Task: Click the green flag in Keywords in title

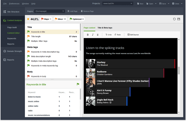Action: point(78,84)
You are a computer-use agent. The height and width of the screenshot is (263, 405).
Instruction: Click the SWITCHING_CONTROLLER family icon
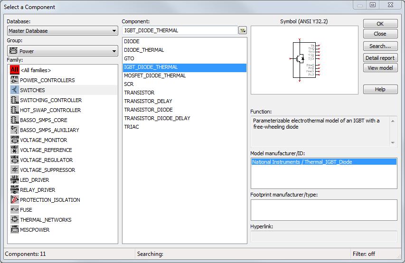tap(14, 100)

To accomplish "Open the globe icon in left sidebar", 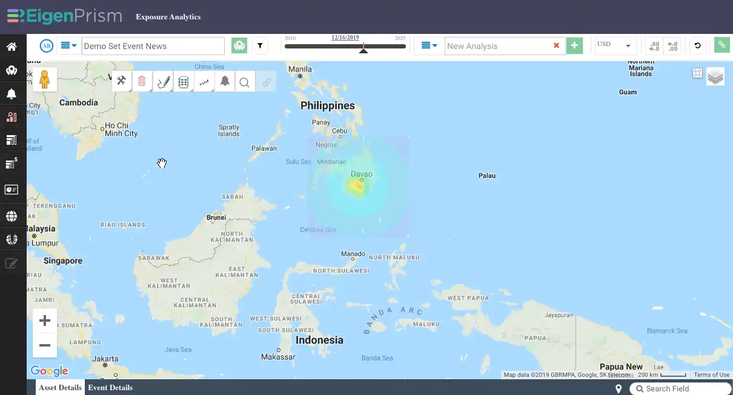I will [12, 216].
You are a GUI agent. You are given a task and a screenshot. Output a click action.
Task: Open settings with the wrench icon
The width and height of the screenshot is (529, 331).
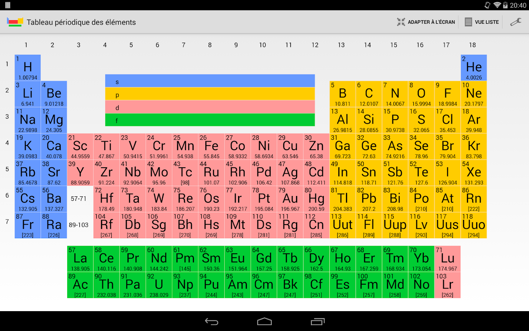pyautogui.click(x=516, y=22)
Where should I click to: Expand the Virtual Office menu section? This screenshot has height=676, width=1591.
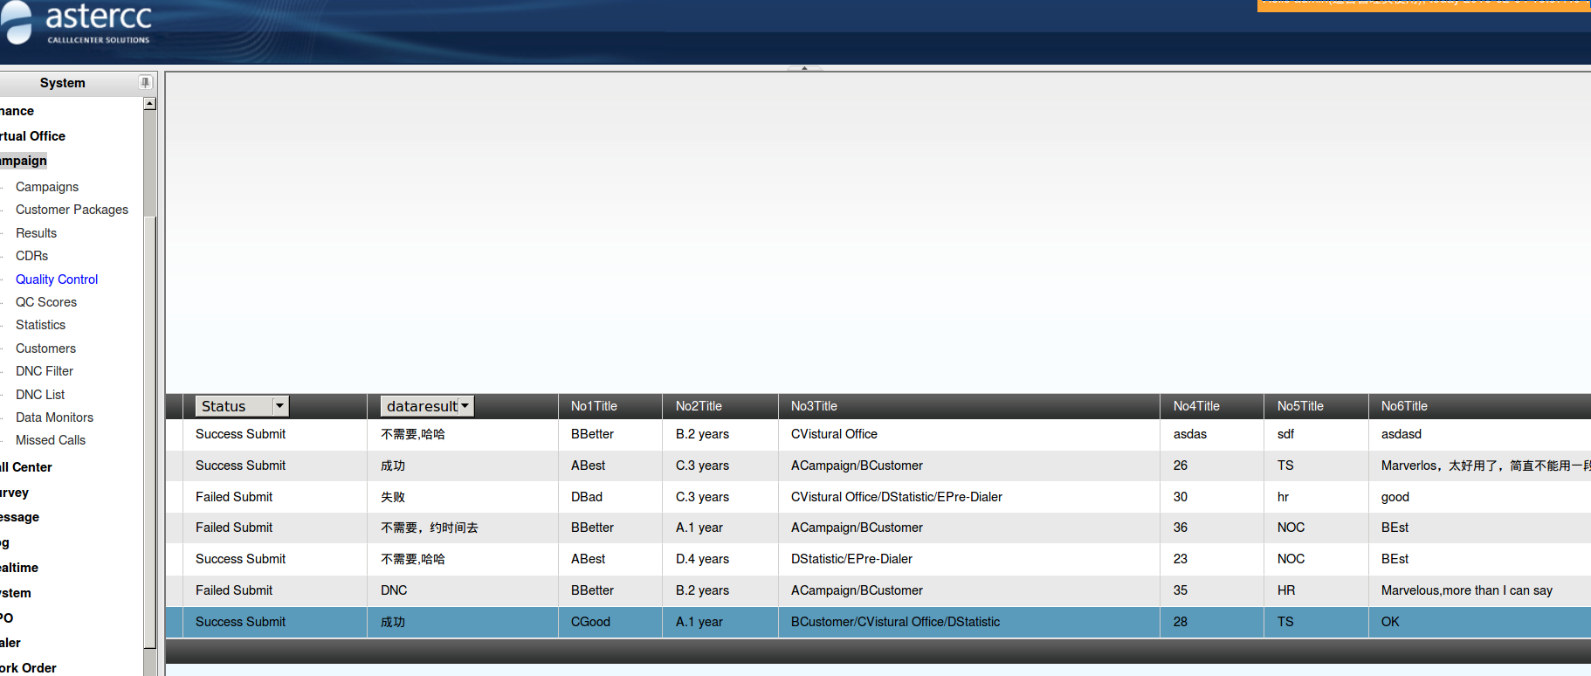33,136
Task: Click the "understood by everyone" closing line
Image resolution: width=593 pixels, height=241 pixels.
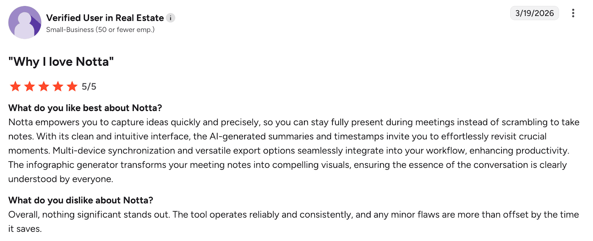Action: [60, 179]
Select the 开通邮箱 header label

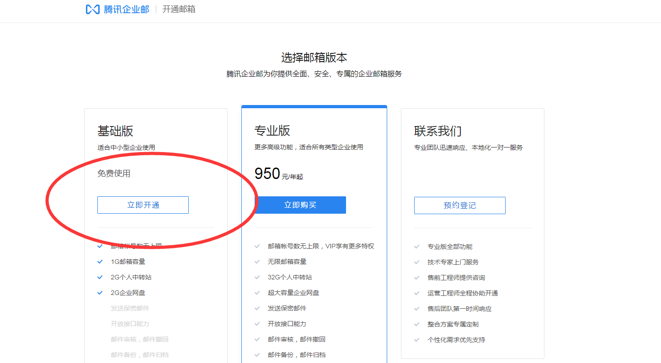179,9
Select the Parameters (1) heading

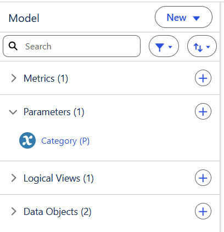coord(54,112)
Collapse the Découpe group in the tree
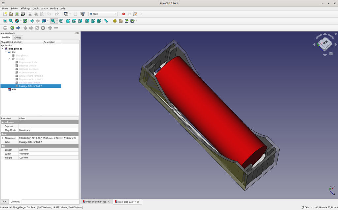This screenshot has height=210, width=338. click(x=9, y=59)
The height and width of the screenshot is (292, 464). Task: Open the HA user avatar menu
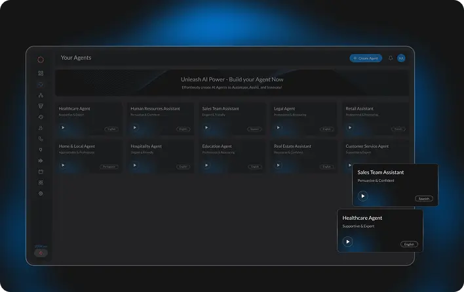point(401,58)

══════

Requirement:
The reply needs to repeat exactly the line containing "Where should I" and each line after it, through the final line of the entries above, and to skip the pictures.

Exercise result:
Where should I click to: Expand the Virtual Office menu section? This screenshot has height=676, width=1591.
33,136
Task: Click the "understood by everyone" closing line
Image resolution: width=593 pixels, height=241 pixels.
Action: [60, 179]
Select the 开通邮箱 header label

179,9
Select the Parameters (1) heading

coord(54,112)
Collapse the Découpe group in the tree
This screenshot has height=210, width=338. click(x=9, y=59)
The height and width of the screenshot is (292, 464). Task: Open the HA user avatar menu
point(401,58)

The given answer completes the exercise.